▸ **PROBLEM TO WORK ON**
Extract the passage on the church's work through its colleges, reproducing it in full and word for word.

▸ **TEXT PASSAGE**
The saints corporately, as and through the institutional church, lift their voices in concord and work in concert with other citizens in groups and institutions which also seek to promote justice and the common good. In the past this has led the church to establish and support a wide variety of agencies and institutions. In the areas of health and welfare, the church has provided through such organizations a priestly care for many persons with serious human and personal needs either caused or neglected by society. In the area of education, the college affords the church a potentially effective means, with dimensions yet to be realized, to exercise its prophetic concern that the structures and forces of society become wiser, more just and more compassionate. The college offers this possibility because it works with and has access to persons who can/will do much to shape the character, inform the mind, establish the policies and set the values of society as a whole.
As the church finds its direct services of priestly care less able to meet the varieties and dimensions of human need, and as its own institutional influence on society wanes, it must search for the best ways (1) in which to be an informed and effective participant in those forums, organizations, institutions and settings which determine the nature and direction of society, and (2) by which its baptized laity can be equipped with consecrated competence for their ministries in the world. The colleges related to the Lutheran Church in America afford the church this access and are centers for this preparation.

▸ **MATERIAL SUPPLIED**
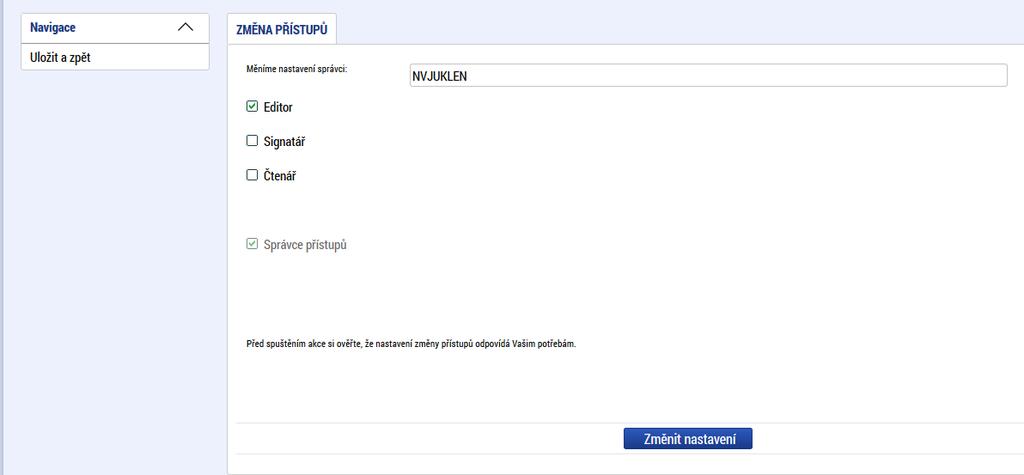The height and width of the screenshot is (475, 1024).
Task: Click the Před spuštěním akce notice text
Action: pyautogui.click(x=411, y=344)
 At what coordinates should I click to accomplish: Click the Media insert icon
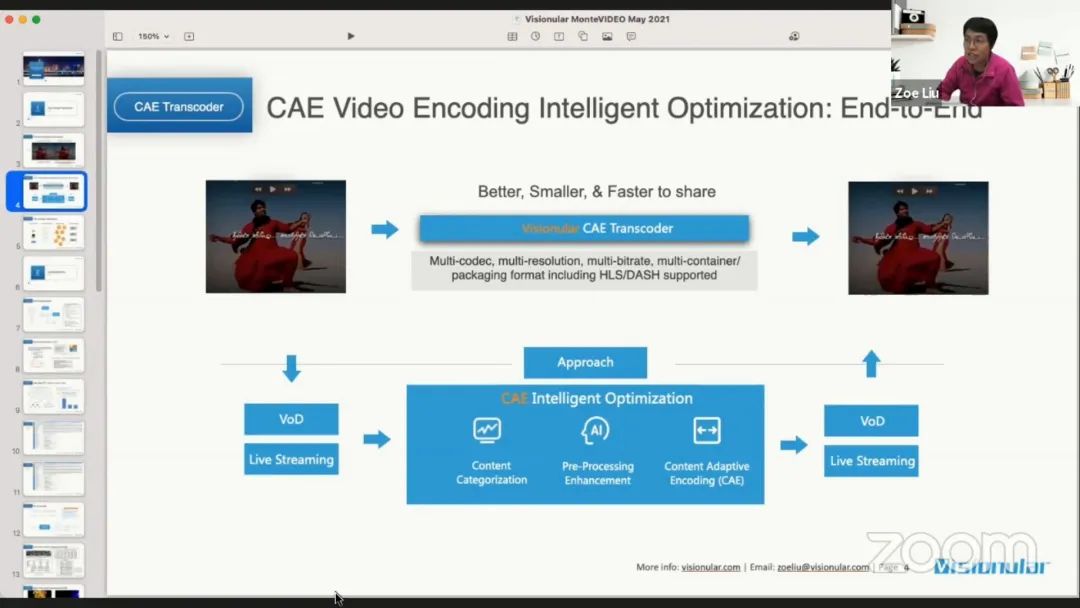(607, 36)
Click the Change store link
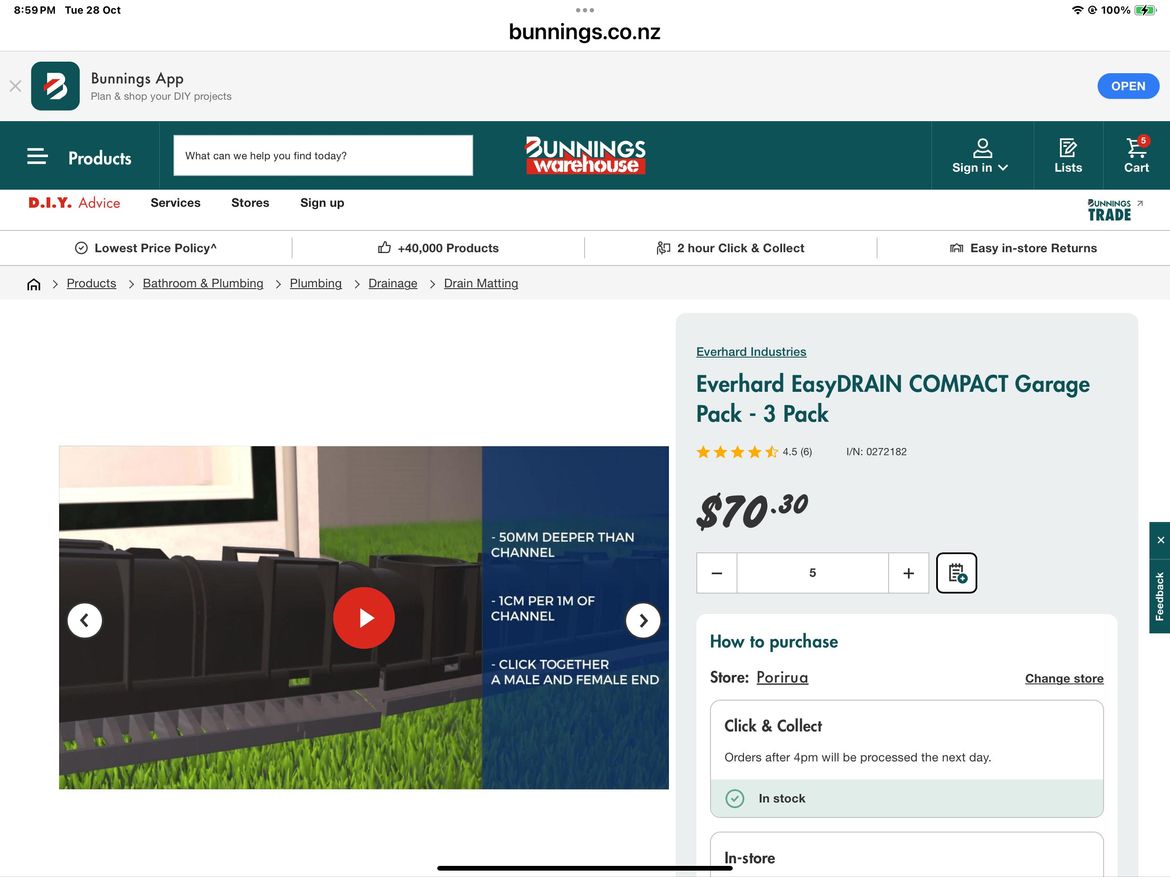 [1064, 679]
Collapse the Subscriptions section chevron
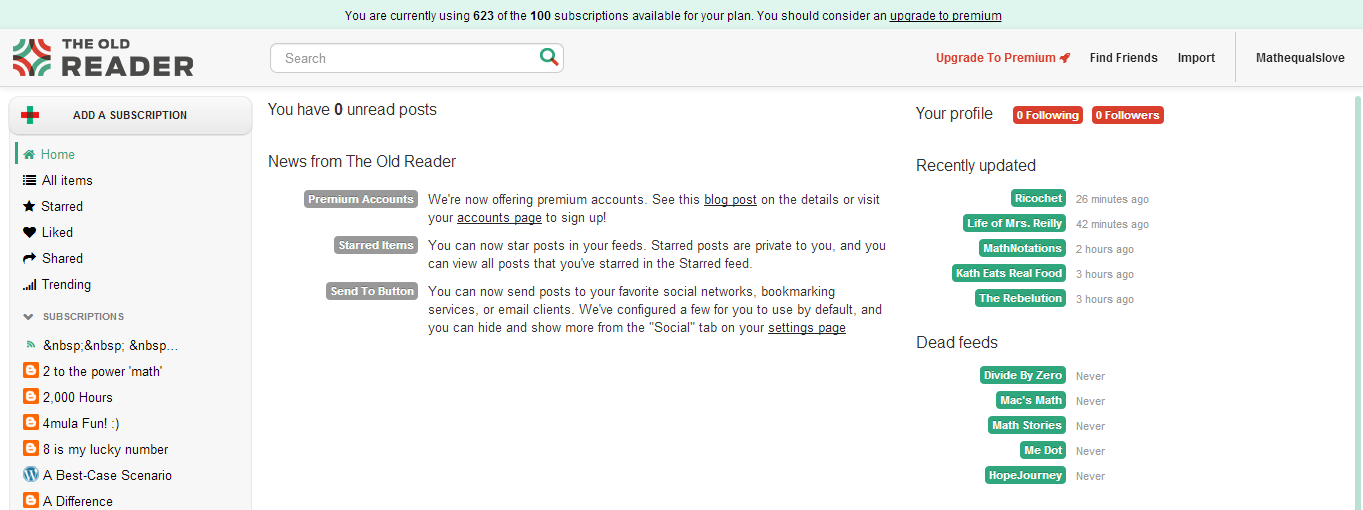1363x510 pixels. click(x=28, y=317)
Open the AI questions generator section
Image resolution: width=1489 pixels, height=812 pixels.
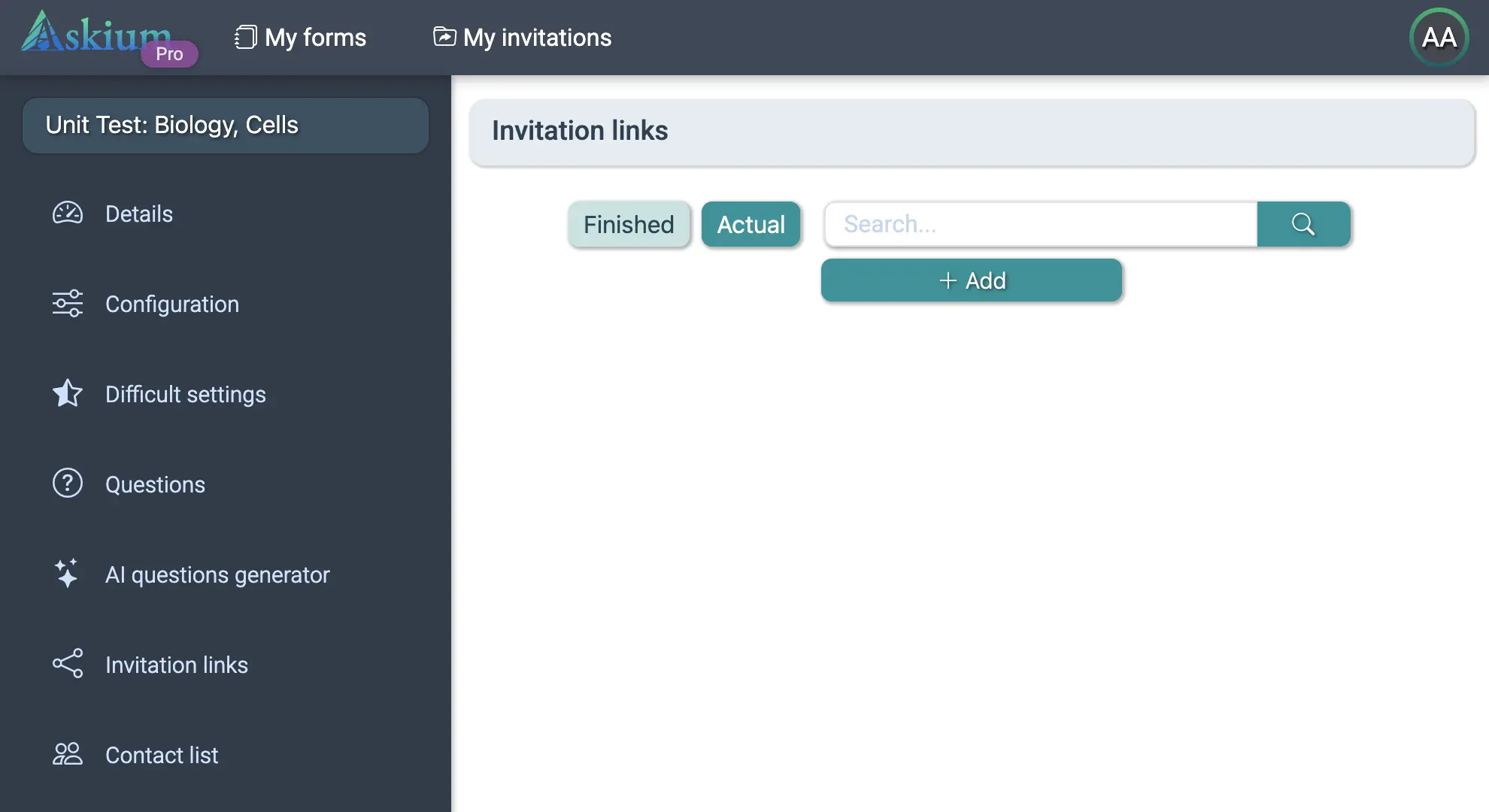click(x=217, y=574)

▸ **TASK ANSWER**
The saints corporately, as and through the institutional church, lift their voices in concord and work in concert with other citizens in groups and institutions which also seek to promote justice and the common good. In the past this has led the church to establish and support a wide variety of agencies and institutions. In the areas of health and welfare, the church has provided through such organizations a priestly care for many persons with serious human and personal needs either caused or neglected by society. In the area of education, the college affords the church a potentially effective means, with dimensions yet to be realized, to exercise its prophetic concern that the structures and forces of society become wiser, more just and more compassionate. The college offers this possibility because it works with and has access to persons who can/will do much to shape the character, inform the mind, establish the policies and set the values of society as a whole.
As the church finds its direct services of priestly care less able to meet the varieties and dimensions of human need, and as its own institutional influence on society wanes, it must search for the best ways (1) in which to be an informed and effective participant in those forums, organizations, institutions and settings which determine the nature and direction of society, and (2) by which its baptized laity can be equipped with consecrated competence for their ministries in the world. The colleges related to the Lutheran Church in America afford the church this access and are centers for this preparation.